Antenna measurements have had a large evolution in recent years with new test procedures making it possible to measure with irregular grids, using handhelds, drones, and robots, to name a few special techniques. At the same time, the use of novel algorithms has progressed to improve the data acquired in the antenna measurement process.
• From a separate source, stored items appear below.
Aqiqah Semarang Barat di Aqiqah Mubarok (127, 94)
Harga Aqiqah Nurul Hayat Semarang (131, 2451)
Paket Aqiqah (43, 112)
The latest advances in antenna measurement research, together with the availability of new technology that is faster and more complex to acquire data, increased accuracy in the positioning of antenna probes and antenna under test (AUT), as well as the revolution in computing capabilities, have prompted antenna measurement challenges created by the new technology.

This presentation reviews the new challenges in antenna measurements and summarizes some of the most important advances in mobile communications for automotive, space, and defense applications. The presentation will summarize the work done at the University of Madrid in near- to far-field transformation and post processing techniques in antenna measurements for the new wireless applications.


Manuel Sierra Castañer was born in 1970 in Zaragoza (Spain). He obtained the degrees of Telecommunication Engineering in 1994 and the Ph.D. in 2000, both from the Technical University of Madrid (UPM) in Spain, where he is Full Professor since 2017. During the summers of 2012 and 2013, he was a visiting Professor at Tokyo Tech. He is a Senior Member of the IEEE and Fellow of the AMTA. Since January 2016, he has been a member of the EurAAP (European Association on Antennas and Propagation) Board of Directors, serving as the EurAAP Vice Chair from 2019 to 2021. He was the General Chair of EuCAP 2022 in Madrid. Currently, he is the Dean of the Telecommunications School of Universidad Politécnica de Madrid and has been appointed as the EurAAP ambassador for 2023 to 2024.